[Text passage]:
──────────
About
Ain Eccles is a Brooklyn and Chicago based multidisciplinary fine artist and art therapist whose work explores the intersections between identity, sexuality, and psychology. Her current work concentrates on intertwining art and psychology as she examines how historical-cultural images, tropes, and archetypes are linked to modern experiences and morph through generations. Ain investigates the ways Black women in contemporary American culture reclaim and repurpose the image of their body through technology to negate or engage with stereotypical ideas around Black femininity and sexuality. She posits the question of how cultural diasporic displacement within an American context influences and/or become a part of the expression and embodiment of black femininity (both in terms of its construction and personal expression).
──────────
[Activities]:
1. Summarize the artist profile above in two sentences.
2. Carry on the artist profile from its final sentence, keeping its subject and register.
──────────
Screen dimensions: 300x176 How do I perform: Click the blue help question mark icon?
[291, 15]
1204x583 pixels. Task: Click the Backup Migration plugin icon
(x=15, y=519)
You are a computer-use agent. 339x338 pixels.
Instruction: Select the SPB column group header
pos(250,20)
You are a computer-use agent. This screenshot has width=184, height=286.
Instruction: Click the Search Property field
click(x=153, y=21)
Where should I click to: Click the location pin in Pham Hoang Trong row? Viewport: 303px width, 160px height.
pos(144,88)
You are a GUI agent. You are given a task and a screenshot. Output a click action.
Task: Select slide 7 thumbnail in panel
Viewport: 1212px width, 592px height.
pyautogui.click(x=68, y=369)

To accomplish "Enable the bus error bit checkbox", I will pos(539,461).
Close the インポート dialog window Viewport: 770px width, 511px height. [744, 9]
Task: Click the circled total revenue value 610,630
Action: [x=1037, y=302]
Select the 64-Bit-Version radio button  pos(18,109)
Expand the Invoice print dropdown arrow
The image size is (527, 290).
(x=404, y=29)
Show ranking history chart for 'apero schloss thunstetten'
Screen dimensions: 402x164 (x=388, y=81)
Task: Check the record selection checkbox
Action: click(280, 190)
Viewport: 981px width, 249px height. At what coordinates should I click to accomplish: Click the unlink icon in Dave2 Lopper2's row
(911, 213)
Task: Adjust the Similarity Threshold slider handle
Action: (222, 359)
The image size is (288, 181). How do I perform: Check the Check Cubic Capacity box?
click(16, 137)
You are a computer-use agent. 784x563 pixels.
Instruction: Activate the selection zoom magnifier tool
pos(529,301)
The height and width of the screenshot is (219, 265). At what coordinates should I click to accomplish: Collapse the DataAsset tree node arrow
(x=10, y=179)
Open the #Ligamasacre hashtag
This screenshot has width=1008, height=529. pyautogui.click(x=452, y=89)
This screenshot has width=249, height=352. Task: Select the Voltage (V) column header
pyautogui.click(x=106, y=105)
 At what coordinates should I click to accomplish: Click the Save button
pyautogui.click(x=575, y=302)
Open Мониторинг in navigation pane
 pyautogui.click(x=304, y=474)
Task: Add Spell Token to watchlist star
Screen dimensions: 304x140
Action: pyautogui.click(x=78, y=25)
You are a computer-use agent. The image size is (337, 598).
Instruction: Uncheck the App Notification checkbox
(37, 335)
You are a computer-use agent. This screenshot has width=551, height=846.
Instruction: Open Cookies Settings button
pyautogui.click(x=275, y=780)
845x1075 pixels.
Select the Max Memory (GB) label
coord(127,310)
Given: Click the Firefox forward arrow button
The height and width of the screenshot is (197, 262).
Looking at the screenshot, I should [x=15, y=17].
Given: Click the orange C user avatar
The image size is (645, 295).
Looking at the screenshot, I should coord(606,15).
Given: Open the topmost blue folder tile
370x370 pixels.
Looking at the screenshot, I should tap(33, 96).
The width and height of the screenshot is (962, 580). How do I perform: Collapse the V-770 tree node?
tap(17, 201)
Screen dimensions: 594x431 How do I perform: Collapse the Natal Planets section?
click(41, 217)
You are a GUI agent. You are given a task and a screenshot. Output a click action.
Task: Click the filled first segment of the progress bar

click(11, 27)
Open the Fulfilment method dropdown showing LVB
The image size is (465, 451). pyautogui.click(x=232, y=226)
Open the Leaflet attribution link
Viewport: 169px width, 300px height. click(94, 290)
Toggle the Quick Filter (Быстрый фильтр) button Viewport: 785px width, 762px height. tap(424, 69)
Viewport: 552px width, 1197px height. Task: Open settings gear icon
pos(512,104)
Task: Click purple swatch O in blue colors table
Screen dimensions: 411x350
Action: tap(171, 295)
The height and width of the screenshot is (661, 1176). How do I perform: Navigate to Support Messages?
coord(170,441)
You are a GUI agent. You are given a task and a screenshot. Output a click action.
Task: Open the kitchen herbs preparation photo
──────────
[Answers provided]:
1. Ain Eccles is a multidisciplinary fine artist and art therapist based in Brooklyn and Chicago whose work explores the intersections of identity, sexuality, and psychology. Her current work joins art and psychology to examine how historical-cultural images, tropes, and archetypes link to modern experience, including how Black women in contemporary American culture use technology to reclaim the image of their bodies and how cultural diasporic displacement shapes the construction and expression of Black femininity.

2.
Ain presents with a unique and anthropological perspective as she was raised moving, traveling, and adapting to various cultures and countries. This influences another perspective of her work–connecting distinctive experiences of Blackness and ways it is universally perceived, embodied, and subjugated both consciously and unconsciously.
Although Ain has been engaging in the arts since a child, she has formally received her BFA from Parsons The New School of Design, BA in Psychology from Eugene Lang College The New School of Liberal Arts, and Masters in Art Therapy and Counseling from The School of the Art Institute of Chicago. She currently works both as an Artist and Art Therapist as each profession informs one another while centering the process of art making and curiosity.